Frankfort, New York - At 1:30 PM on Wednesday afternoon a fire broke out at the former Union Fork and Hoe Company in Frankfort, New York, in the Mohawk Valley Region of the state. Fire officials report that no one was injured during the blaze or containment.
However, a much larger, more ominous force lingers over the destroyed factory. Sold in 2005 to Ames True Temper, the site that formerly manufactured hoes and other garden products, was under going a thorough asbestos abatement process. At the time of the fire, removing asbestos from the site was well under way and was done so in conjunction with the New York State Department of Environmental Conservation (DEC).
According to a report in the Observer-Dispatch, a DEC spokesperson said, “Asbestos abatement has been under way for almost a month and was near completion.”
Typically, asbestos abatement is one of the primary steps to any renovation or demolition of a building or structure of this vintage.

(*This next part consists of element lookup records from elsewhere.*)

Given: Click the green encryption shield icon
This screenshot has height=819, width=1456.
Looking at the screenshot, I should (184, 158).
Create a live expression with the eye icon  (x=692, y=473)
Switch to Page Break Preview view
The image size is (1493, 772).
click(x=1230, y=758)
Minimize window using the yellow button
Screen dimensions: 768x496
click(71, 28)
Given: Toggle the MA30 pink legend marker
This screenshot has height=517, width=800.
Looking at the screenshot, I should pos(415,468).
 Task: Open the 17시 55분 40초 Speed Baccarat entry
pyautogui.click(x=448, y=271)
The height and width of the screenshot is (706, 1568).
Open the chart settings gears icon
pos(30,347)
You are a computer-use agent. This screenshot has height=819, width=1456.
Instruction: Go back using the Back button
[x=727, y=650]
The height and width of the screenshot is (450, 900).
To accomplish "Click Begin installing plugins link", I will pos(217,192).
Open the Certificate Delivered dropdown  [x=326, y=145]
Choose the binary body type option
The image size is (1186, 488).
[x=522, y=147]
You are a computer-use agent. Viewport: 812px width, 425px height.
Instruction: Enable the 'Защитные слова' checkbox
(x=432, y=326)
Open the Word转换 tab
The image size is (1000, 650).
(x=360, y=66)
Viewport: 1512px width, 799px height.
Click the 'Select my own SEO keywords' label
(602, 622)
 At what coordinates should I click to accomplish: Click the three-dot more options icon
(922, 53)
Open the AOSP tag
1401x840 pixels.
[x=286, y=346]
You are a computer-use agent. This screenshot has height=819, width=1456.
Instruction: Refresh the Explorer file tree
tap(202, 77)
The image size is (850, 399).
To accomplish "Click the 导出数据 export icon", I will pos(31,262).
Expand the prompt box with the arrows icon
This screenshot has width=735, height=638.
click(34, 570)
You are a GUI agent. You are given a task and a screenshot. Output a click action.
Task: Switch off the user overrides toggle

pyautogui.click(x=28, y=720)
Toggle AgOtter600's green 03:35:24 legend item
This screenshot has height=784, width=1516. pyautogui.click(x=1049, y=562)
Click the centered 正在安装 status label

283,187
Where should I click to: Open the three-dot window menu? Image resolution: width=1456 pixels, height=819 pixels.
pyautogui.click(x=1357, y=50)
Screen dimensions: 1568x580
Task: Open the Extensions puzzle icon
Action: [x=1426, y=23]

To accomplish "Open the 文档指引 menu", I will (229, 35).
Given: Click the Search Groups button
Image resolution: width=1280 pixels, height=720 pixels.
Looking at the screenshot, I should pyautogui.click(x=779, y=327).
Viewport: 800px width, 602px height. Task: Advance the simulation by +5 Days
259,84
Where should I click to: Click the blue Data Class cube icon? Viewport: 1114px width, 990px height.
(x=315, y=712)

The former factory was scheduled for demolition as soon as the end of August.
Asbestos abatement crews had not removed all of the carcinogenic material from the former factory, and now area residents are concerned about what exactly was in the smoke.
Frankfort Mayor Frank Moracco reiterated this concern and said, “Obviously, a building, a factory this old, I'm sure with the roof and a lot of the materials inside is going to have some type of chemical involved in it that may be a hazard to a lot of people.”
What is known is that the former factory did contain asbestos, and only if the material is disturbed in anyway, such as is during a fire, does it become dangerous. Smoke can carry miniscule asbestos particles making it easier for people in the air to breathe in.
The smoke from this fire was enormous and could be seen as far away as 6 miles.
Asbestos exposure is the leading proponent of deadly diseases like mesothelioma cancer and lung cancer.
At this time, the immediate area around the fire or areas that could be affected by the potentially toxic plume have not been evacuated, and it appears that no such orders will be in play.
Assistant Chief Matt Palumbo said, “The asbestos is potentially hazardous to the firefighters only.”